Risale al primo di luglio una notizia che ha fatto (e che fa tutt’ora) preoccupare le imprese del belpaese. La notizia che ha fatto sobbalzare gli imprenditori riguarda l’ulteriore inasprimento del pagamento del canone Rai per i possessori di tutte quelle apparecchiature, quali ad esempio comunissimi impianti di videosorveglianza, potenzialmente in grado di ricevere il segnale televisivo e quindi soggetti alla “tassa” del canone.
Più che giustificata è stata la protesta contro il Ministro dello Sviluppo Economico Federica Guidi da parte delle associazioni di categoria quali Lapam Confartigianato e Confesercenti, secondo le quali appunto è ingiusto e paradossale accollare ad un esercizio il pagamento del canone Rai, che oscilla tra i 200 e i 6800 euro ( e quindi molto più “salato” del normale), su strumenti utilizzati dalle imprese a scopo lavorativo, e non certo per guardare la televisione, lasciando l’impressione che possa trattarsi di un ulteriore metodo con cui lo Stato cerca di “fare cassa” in modo indiscriminato e senza tenere conto delle problematiche che già si trovano a vivere le pmi italiane.

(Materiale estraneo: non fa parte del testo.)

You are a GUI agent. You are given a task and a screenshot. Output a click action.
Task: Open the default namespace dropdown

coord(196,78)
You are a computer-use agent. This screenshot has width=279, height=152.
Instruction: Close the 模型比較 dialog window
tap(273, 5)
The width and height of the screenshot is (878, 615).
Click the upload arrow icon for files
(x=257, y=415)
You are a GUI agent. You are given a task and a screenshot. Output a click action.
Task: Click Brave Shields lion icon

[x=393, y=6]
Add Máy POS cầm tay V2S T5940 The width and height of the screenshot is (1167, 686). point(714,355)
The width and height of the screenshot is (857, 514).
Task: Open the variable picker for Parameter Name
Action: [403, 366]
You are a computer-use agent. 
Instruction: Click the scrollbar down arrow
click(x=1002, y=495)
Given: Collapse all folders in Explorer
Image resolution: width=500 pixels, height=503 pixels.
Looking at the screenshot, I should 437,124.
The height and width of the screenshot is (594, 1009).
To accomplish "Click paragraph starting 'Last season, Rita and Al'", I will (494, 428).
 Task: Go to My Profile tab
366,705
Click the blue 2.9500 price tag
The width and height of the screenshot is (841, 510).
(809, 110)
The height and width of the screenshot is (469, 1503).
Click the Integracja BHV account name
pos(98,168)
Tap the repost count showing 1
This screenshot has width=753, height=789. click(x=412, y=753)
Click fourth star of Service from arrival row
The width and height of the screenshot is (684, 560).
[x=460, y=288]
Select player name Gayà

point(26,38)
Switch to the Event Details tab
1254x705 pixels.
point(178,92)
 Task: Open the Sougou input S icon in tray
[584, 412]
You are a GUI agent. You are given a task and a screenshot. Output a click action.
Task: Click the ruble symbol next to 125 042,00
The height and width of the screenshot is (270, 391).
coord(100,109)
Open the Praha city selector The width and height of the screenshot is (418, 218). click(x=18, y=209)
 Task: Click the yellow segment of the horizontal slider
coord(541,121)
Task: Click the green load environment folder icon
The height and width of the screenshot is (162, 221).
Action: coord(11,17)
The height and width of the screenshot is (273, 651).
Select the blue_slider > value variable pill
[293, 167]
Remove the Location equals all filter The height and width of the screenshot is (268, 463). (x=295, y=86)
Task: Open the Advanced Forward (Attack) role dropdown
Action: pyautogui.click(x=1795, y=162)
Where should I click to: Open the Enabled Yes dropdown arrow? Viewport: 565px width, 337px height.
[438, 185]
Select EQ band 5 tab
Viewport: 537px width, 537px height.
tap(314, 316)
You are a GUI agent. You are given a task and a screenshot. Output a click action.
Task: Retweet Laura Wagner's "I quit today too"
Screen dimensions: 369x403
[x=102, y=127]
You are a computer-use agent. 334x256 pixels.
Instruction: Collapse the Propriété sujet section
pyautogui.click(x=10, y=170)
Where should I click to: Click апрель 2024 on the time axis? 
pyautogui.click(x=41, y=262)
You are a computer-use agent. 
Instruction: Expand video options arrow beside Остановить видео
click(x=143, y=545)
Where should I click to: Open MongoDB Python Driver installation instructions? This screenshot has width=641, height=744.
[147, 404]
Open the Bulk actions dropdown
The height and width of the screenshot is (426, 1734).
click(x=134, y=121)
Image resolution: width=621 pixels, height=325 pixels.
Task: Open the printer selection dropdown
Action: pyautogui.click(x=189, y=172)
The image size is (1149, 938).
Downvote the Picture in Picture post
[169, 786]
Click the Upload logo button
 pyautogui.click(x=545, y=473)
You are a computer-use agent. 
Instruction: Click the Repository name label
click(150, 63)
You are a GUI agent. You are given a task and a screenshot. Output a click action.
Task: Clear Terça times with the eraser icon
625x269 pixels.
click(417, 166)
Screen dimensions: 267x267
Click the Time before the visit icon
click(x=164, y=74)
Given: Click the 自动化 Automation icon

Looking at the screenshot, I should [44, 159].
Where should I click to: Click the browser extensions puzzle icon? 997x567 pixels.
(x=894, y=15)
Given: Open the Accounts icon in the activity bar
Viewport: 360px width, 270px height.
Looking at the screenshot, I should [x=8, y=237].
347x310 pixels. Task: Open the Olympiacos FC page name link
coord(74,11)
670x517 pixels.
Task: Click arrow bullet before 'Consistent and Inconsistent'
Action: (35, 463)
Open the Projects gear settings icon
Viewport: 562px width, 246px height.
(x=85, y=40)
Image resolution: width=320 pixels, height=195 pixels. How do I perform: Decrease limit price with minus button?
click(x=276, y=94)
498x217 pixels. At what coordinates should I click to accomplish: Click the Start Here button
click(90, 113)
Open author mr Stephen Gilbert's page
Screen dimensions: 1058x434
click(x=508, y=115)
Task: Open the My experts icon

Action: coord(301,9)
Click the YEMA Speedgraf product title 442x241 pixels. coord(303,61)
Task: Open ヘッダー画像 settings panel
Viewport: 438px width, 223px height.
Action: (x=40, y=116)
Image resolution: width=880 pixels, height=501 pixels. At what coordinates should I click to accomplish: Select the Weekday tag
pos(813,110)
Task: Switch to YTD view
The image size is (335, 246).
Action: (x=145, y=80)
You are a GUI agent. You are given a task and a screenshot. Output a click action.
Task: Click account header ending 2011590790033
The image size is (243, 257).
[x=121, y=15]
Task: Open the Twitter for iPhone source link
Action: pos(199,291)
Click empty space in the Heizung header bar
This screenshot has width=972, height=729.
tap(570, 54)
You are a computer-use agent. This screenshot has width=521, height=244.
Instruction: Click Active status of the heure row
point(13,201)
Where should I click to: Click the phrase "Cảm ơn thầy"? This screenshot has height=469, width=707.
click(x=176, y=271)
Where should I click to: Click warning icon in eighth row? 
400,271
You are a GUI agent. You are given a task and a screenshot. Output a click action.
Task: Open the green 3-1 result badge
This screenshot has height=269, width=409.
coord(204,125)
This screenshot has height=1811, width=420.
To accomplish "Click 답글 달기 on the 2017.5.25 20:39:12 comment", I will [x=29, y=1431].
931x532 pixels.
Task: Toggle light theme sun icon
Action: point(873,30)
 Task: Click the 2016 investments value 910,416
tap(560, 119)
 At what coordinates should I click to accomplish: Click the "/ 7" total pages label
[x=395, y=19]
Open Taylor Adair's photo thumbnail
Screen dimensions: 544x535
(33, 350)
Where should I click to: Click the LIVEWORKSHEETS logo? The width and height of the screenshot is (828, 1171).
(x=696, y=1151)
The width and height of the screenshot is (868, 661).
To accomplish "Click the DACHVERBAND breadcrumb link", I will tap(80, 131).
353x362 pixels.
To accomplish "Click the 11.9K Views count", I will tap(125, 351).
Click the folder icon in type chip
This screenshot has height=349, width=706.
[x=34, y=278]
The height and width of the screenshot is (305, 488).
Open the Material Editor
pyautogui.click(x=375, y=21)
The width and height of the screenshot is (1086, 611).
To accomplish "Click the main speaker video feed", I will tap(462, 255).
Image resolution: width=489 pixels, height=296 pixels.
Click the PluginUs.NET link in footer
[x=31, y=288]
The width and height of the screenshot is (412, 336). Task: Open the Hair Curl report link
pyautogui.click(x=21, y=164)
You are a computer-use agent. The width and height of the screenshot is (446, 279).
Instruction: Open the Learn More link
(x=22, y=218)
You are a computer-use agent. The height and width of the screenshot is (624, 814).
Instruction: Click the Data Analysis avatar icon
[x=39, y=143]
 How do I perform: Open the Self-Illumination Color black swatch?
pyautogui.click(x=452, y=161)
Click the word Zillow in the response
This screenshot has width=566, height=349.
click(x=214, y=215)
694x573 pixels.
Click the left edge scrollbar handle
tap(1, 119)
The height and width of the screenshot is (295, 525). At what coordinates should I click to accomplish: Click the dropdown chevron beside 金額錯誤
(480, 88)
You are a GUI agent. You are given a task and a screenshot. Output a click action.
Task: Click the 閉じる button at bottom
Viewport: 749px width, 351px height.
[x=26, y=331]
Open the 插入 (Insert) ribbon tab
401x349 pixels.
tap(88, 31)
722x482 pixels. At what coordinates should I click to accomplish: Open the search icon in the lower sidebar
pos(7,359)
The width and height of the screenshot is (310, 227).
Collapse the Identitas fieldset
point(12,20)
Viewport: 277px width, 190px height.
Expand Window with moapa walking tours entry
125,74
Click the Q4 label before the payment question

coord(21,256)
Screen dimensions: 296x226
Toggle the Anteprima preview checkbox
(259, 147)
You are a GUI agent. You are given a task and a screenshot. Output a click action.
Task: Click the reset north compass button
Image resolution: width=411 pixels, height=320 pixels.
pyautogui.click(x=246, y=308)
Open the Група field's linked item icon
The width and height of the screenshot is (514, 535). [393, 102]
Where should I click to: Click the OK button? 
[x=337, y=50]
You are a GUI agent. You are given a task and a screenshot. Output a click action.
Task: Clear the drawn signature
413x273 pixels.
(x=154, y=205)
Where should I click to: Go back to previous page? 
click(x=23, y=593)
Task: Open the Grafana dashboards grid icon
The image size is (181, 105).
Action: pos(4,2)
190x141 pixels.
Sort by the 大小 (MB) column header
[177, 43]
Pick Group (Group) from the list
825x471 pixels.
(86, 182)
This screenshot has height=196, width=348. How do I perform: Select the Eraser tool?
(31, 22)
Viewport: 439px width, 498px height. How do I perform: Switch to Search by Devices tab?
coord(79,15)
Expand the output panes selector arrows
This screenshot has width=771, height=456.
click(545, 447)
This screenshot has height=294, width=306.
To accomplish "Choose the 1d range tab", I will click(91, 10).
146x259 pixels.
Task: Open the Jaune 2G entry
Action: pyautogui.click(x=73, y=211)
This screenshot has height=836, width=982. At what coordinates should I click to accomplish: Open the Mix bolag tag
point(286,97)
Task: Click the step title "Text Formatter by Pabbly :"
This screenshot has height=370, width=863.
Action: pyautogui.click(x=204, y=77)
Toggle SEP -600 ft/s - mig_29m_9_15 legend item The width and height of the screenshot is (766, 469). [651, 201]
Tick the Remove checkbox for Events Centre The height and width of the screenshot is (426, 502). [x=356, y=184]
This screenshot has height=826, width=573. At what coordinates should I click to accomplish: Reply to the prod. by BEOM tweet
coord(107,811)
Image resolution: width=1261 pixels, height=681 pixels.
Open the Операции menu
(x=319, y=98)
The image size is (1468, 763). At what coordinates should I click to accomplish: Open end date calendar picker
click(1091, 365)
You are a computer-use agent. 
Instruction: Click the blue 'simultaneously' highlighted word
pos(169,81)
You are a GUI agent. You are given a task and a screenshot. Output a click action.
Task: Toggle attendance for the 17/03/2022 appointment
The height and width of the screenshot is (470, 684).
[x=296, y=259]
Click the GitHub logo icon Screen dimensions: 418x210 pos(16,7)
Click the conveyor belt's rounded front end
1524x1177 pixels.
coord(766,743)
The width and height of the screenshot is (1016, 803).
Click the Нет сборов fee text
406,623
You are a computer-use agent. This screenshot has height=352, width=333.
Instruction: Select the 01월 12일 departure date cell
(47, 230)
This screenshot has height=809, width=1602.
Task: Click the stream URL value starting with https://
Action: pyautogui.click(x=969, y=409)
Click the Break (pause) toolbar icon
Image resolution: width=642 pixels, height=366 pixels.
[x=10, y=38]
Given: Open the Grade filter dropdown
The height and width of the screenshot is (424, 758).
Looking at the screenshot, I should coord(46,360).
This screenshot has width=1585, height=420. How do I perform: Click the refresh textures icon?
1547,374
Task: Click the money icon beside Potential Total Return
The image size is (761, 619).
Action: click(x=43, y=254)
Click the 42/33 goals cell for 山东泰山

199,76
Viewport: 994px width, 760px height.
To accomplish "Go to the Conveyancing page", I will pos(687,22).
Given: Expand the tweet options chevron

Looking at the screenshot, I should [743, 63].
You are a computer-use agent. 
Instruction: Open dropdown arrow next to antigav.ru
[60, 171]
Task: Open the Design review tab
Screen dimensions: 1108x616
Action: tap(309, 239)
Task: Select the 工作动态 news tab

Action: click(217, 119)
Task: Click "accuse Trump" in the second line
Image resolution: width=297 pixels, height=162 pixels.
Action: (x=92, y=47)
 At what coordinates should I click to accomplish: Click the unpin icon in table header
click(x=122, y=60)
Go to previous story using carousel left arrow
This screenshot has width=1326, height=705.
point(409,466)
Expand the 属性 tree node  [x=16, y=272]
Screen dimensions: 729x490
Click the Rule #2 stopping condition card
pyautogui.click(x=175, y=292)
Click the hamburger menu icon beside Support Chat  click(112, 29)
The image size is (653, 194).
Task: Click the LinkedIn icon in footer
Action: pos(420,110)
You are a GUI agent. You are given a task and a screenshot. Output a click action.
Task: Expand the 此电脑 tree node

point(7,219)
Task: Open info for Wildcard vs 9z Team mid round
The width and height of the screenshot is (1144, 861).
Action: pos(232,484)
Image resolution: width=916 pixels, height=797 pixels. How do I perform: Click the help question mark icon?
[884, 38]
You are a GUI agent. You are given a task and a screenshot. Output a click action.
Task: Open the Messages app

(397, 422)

Nonostante chi vi sta scrivendo creda che la Rai vada privatizzata in toto al fine di garantire maggiore concorrenza tra aziende del settore televisivo, è però altrettanto legittima l’opinione di chi invece pensa che lo Stato debba essere un attore attivo nel mercato televisivo appunto. A tal proposito tuttavia, sarebbe logico, pensare di effettuare, grazie al supporto di un’autorità come quella dell’Antitrust, un ridimensionamento dell’azienda pubblica, ad esempio razionalizzando le sedi regionali Rai, potenziando e promuovendo le emittenti locali per quanto riguarda questa tipologia di informazione.
Dal canto nostro non possiamo che seguire gli sviluppi di questa anomala vicenda tutta italiana, tenendovi aggiornati e augurandoci, che almeno un volta alle nostre imprese sia risparmiata un’ulteriore (ed assurda) tassa mascherata.